STUDY MATERIAL:
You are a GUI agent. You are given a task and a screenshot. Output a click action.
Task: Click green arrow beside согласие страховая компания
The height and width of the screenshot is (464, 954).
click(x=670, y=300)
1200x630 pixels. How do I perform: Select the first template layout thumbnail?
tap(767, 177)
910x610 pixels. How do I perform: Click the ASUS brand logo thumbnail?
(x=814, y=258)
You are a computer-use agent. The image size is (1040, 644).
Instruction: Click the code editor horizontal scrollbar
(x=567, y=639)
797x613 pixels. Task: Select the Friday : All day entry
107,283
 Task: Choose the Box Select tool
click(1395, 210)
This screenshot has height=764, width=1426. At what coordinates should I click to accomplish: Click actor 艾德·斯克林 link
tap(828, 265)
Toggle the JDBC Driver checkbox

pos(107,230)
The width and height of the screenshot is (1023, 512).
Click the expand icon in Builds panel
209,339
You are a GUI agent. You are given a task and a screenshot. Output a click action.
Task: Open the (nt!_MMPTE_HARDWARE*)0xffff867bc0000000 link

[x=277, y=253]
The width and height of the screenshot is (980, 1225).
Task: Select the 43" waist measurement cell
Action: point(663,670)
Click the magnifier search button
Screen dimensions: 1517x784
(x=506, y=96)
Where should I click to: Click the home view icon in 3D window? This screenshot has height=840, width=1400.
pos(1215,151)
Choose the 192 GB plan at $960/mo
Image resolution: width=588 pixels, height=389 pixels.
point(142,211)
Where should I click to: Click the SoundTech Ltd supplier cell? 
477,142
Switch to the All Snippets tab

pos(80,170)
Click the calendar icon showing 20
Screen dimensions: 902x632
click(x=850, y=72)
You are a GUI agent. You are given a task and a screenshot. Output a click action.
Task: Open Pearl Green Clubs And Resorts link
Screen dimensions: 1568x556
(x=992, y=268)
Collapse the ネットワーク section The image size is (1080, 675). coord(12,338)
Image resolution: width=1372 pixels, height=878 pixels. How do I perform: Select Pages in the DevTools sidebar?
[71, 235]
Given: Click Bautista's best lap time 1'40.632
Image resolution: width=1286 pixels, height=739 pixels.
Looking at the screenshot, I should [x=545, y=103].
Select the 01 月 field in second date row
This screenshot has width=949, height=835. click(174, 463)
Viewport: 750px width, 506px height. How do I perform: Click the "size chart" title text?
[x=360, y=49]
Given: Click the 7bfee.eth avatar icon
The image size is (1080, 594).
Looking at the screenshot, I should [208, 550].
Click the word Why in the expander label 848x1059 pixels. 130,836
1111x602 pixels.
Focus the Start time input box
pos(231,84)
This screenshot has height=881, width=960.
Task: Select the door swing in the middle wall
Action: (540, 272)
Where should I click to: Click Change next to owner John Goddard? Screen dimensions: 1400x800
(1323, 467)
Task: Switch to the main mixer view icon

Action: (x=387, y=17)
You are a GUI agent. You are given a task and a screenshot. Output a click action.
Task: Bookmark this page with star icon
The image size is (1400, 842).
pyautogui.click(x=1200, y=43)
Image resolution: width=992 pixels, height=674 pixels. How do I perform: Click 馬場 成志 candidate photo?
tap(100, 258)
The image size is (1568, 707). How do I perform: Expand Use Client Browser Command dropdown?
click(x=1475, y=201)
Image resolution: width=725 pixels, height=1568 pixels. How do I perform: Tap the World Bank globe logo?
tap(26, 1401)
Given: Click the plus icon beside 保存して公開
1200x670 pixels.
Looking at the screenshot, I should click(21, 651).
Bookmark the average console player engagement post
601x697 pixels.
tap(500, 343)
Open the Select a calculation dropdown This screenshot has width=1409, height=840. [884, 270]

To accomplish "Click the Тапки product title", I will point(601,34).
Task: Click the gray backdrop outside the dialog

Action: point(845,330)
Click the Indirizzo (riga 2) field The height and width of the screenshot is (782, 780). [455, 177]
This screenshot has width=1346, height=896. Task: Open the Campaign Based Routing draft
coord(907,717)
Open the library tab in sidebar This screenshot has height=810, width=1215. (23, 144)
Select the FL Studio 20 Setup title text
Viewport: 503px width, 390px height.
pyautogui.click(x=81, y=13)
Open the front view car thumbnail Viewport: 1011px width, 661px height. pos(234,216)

TO DO:
Count how many lines of the entries contain the word "beside", and respond with that count only.

TASK SOLUTION:
2